Reasonable assumptions are needed to ensure appropriate exposure scenarios and potential risk are assessed, thus providing reasonable assurance that the 10 CFR 20.1402 criteria are met.

7) Building Occupancy vs. Renovation Scenario Dose: TSD 24-085, Rev. 0, Probabilistic Dose Comparisons: Building Occupancy Scenario Vs. Room Renovation Scenario is the technical basis document supporting the conclusion that the building occupancy dose is larger for above ground buildings compared to the renovation scenario. It appears that energetic activities associated with the renovation scenario may not be reflected in the model (e.g., higher resuspension rates and removable fractions may be associated with the renovation scenario). A more thorough review and analysis will be performed by NRC staff to assess the risk-significance of the renovation scenarios. Staff seeks to further understand HDIs approach for this scenario to ensure it doesnt underestimate dose. HDI could also provide additional information on why they think the renovation scenario is not reasonably foreseeable.

8) Limitations of the RESRAD-ONSITE Computer Code in Simulating Flow Through Reactor Basement Substructures. Explain how the use of RESRAD-ONSITE to support development of DCGLs for reactor basement substructures does not underestimate dose.

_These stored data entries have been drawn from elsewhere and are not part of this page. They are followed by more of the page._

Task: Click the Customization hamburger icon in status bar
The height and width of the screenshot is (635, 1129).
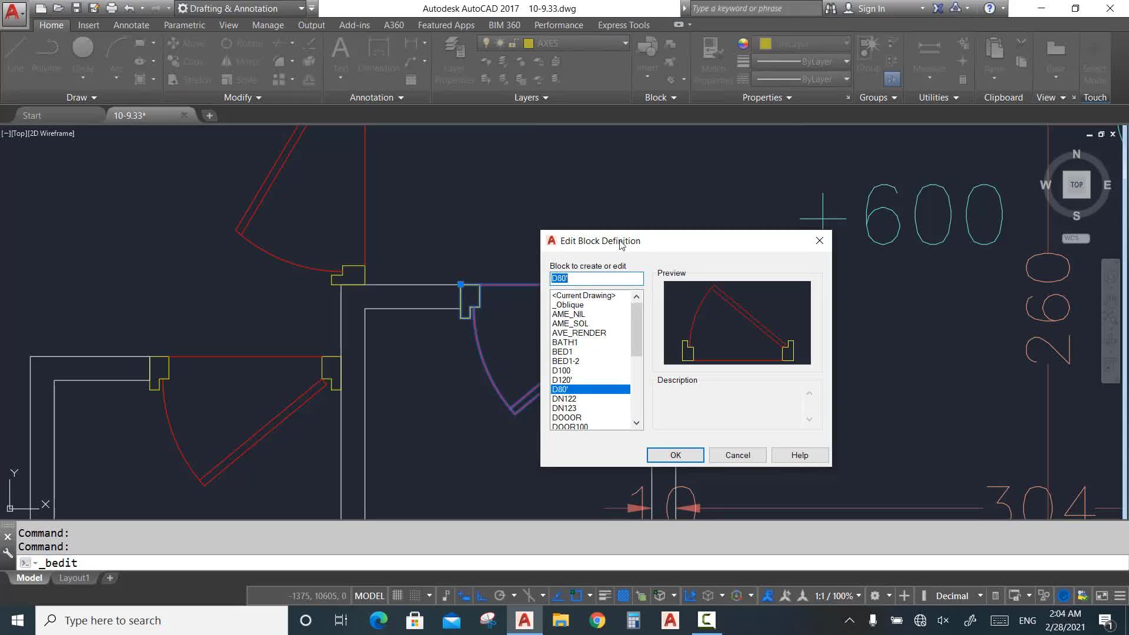Action: point(1120,596)
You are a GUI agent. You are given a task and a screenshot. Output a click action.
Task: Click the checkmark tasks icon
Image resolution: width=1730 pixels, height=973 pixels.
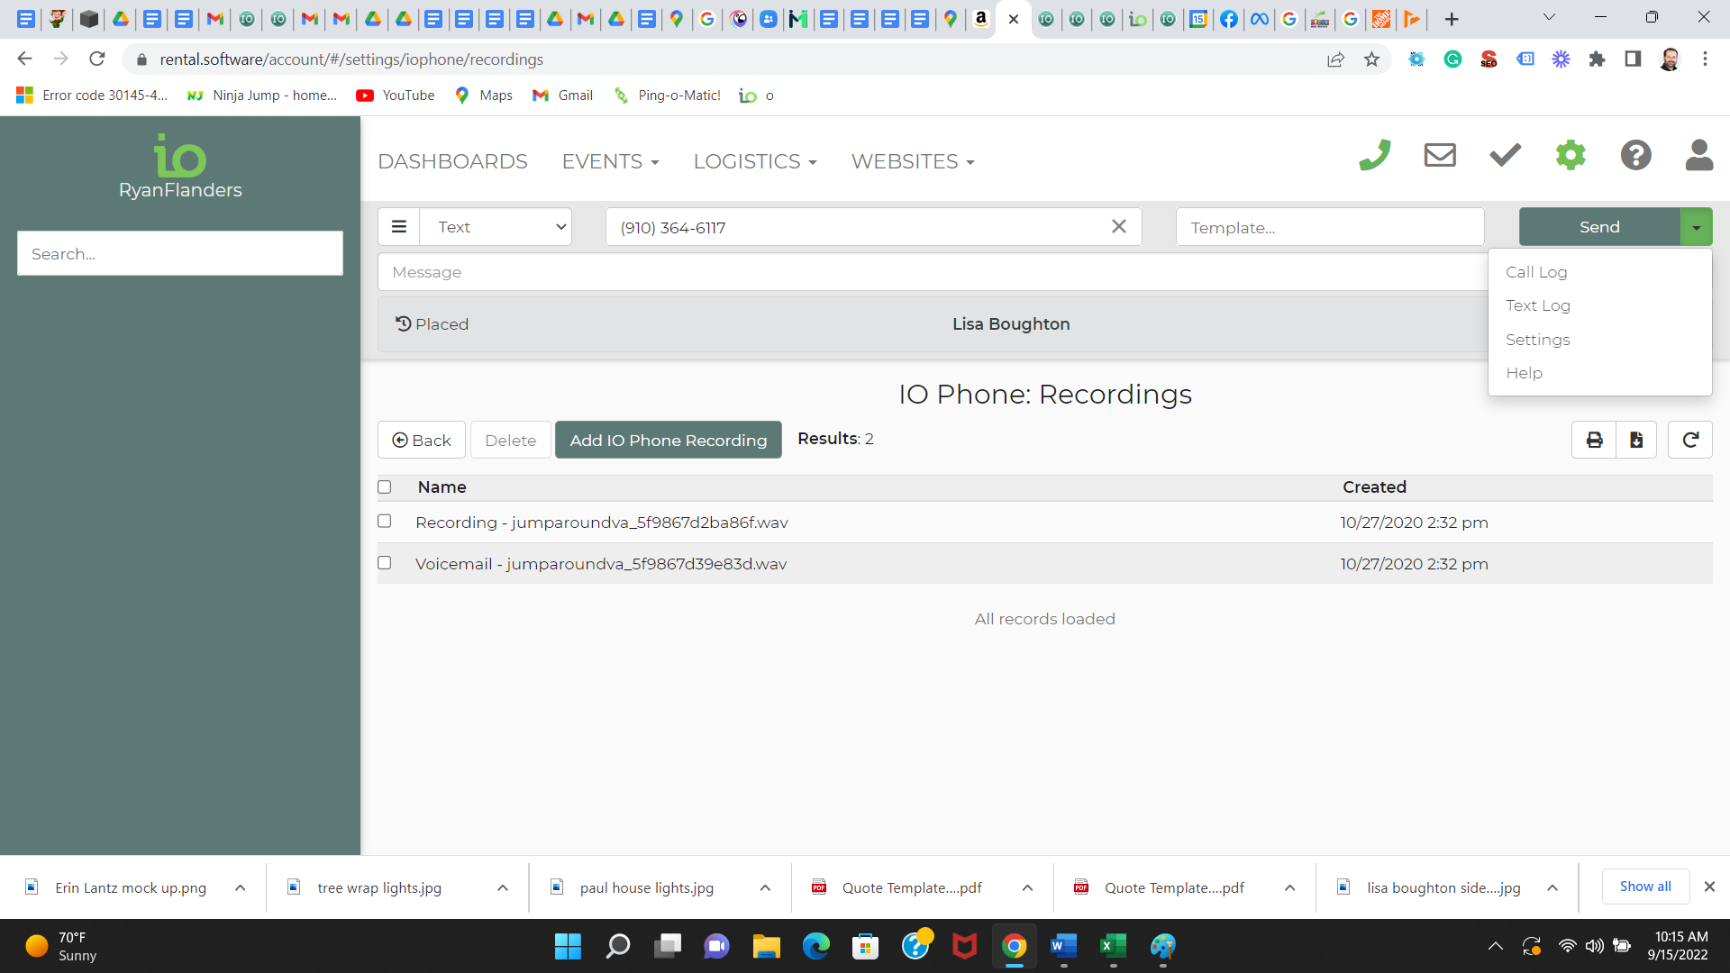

RESRAD-ONSITEs conceptual model does not support flow through relatively impermeable substructures, while basement substructures that remain at the time of license termination may act as resistive flow barriers. Additionally, the RESRAD-ONSITE computer code does not support evaluation of various source-to-well geometries that may be more appropriate considering the final configuration of site structures at the time of license termination. Limitations of the RESRAD-ONSITE computer code with respect to simulating hydraulic barriers and complex geometry assumptions should be evaluated to ensure that dose is not underestimated. For example, HDI could use a more sophisticated model capable of modeling the expected conditions at license termination to develop DCGLs or show that the RESRAD-ONSITE modeling is conservative (i.e., leads to higher doses). Alternatively, the NRC staff could review the modeling in more detail to ensure that dilution is not overestimated in the analysis. HDI should provide their RESRAD input and output files for review along with additional justification for the approach taken.